Il me semble que le projet européen traditionnel est plus que jamais fragilisé par une ambiguïté constitutive : s'agit-il, comme Jean Monnet, figure historique de la Société des Nations, semble en avoir eu la tentation, de préfigurer avec l'Union une cité universelle, unissant le genre humain sur des principes onusiens - le culte de la paix, des valeurs de libre circulation et de mixité des populations ? S'agit-il plutôt, comme en rêvaient Robert Schuman et Konrad Adenauer, de redonner force, vigueur et influence à une civilisation historique qui était en 1914 la première au monde et qui n'était plus rien en 1945 ? En somme, l'Union a-t-elle été inventée pour surmonter une altérité ou pour exprimer une identité ? Ces deux projets sont connexes car l'Europe historique est pétrie de valeurs universelles et ne saurait s'en couper sans se renier. Ils ont cheminé ensemble dans l'Europe néocarolingienne de la guerre froide. Ils n'en restent pas moins très dissemblables car ils posent différemment la question du rapport au même et à l'autre, question devenue incontournable avec les vagues migratoires massives actuelles. Les Européens auraient dû arbitrer entre ces deux vocations à la fin du siècle dernier, quand l'espace européen s'est ouvert sur le monde. Or ils ne l'ont pas fait et nous payons aujourd'hui cette carence au prix fort. Ce refus de choisir, que je dénonce depuis vingt ans sans grand succès, alimente le reflux identitariste des peuples qui ne trouvent pas au niveau de l'Union une expression appropriée de leurs particularités historiques, culturelles, sociales et politiques d'Européens. Il faut faire au plus vite cet arbitrage trop longtemps différé et dégager des orientations politiques - en matière de défense, de migration, de démographie, de commerce et d'innovation - propres à le matérialiser.

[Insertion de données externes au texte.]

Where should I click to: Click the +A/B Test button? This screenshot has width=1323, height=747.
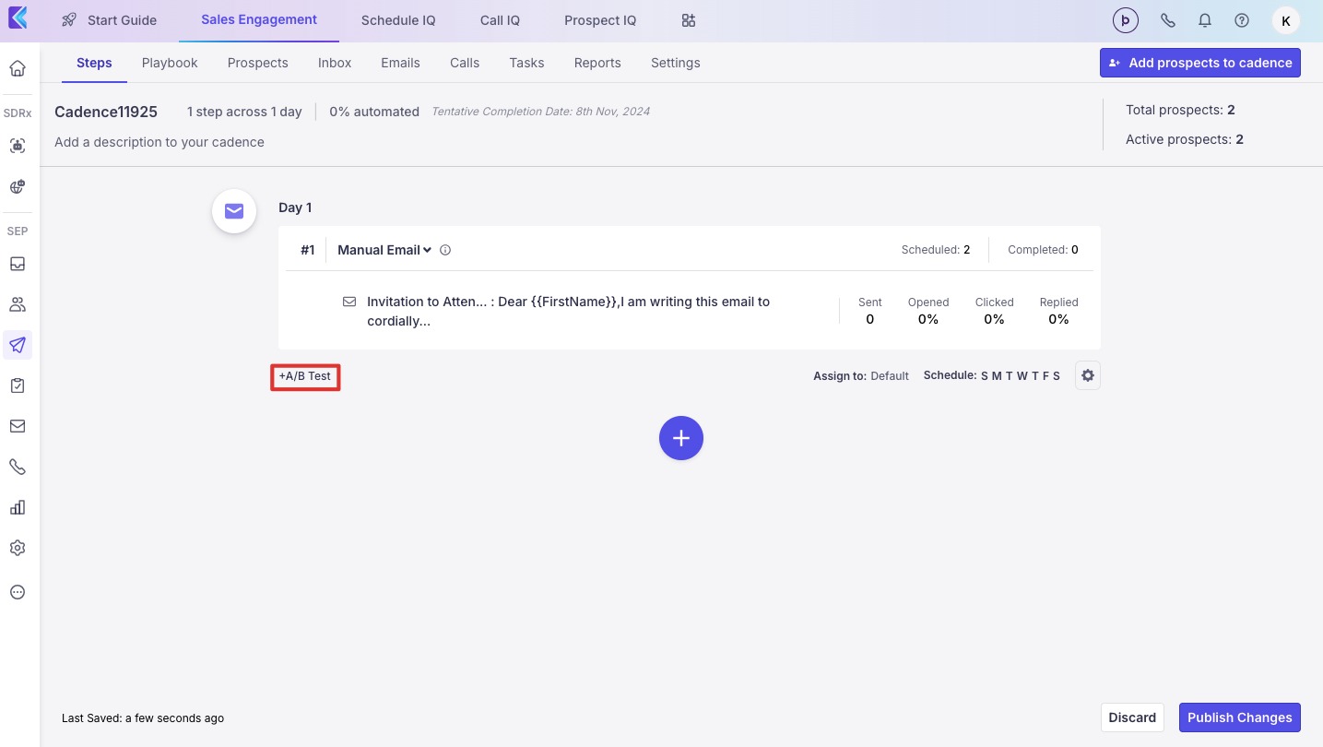[305, 376]
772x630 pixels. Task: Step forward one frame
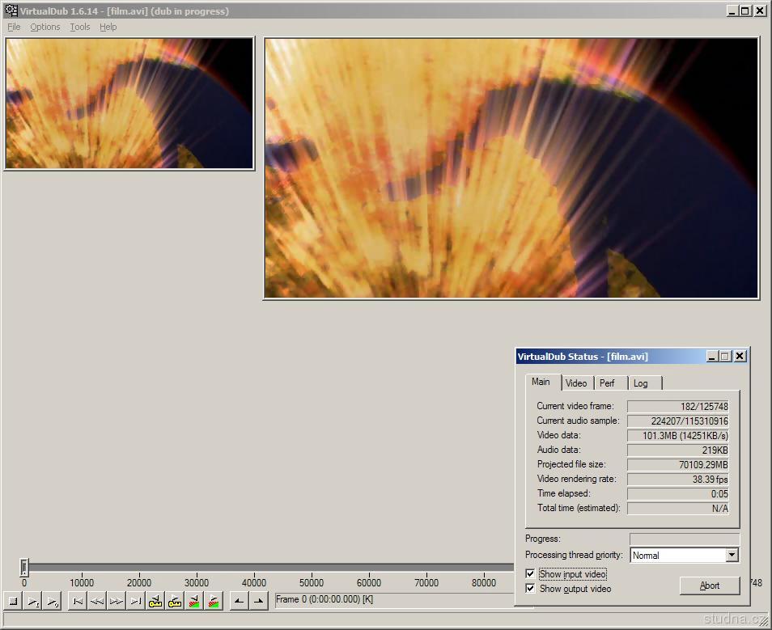click(117, 601)
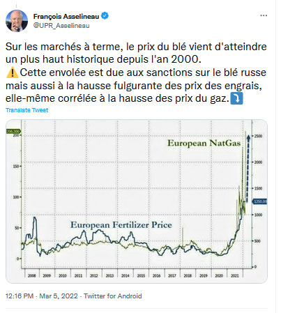Click the Mar 5, 2022 date
The image size is (281, 313).
pos(59,296)
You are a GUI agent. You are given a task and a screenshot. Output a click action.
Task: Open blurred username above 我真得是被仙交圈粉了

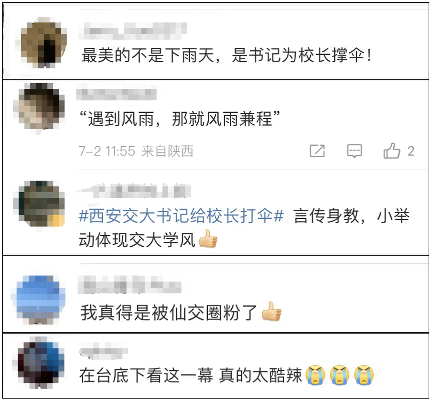[x=129, y=284]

Pour Emmanuel Macron, c'est là qu'est le défi à relever : opérer une synthèse inédite entre l'universalité de nos valeurs et la particularité de notre destin. On ne relancera pas l'Europe sur des projets concrets, comme on le réclame à juste titre, si l'on ne prend pas soin de répondre à trois questions de fond : qui ? quoi ? comment ? Qui a vocation à faire partie de l'Union ? C'est la question des frontières. Que voulons nous faire ensemble et continuer de faire séparément ? Quel modèle doit-on imaginer pour associer démocratiquement et efficacement des peuples distincts à une action commune ? Pour relancer l'Europe, il faut penser avant d'agir. Toujours Sieyès doit précéder Mirabeau !

Trouvez-vous judicieuse l'expression « démocraties illibérales » ?

Assumer l'héritage historique de l'Europe, ce n'est pas ressusciter l'Europe de l'entre-deux-guerres et réhabiliter la mémoire du régent Horthy. L'Europe d'aujourd'hui est hantée par deux spectres : la « démocratie illibérale » , qui est la tentation des pauvres, de ceux qui ont peur de tout, et le libéralisme non démocratique, qui est la tentation des riches, de ceux qui se moquent de tout. Il est vital que nous repoussions cette double tentation et que nous assumions pleinement cette part de notre histoire qui a fait de nous les inventeurs de la démocratie libérale. C'est seulement en restant fidèles au meilleur de notre passé que nous construirons un avenir habitable.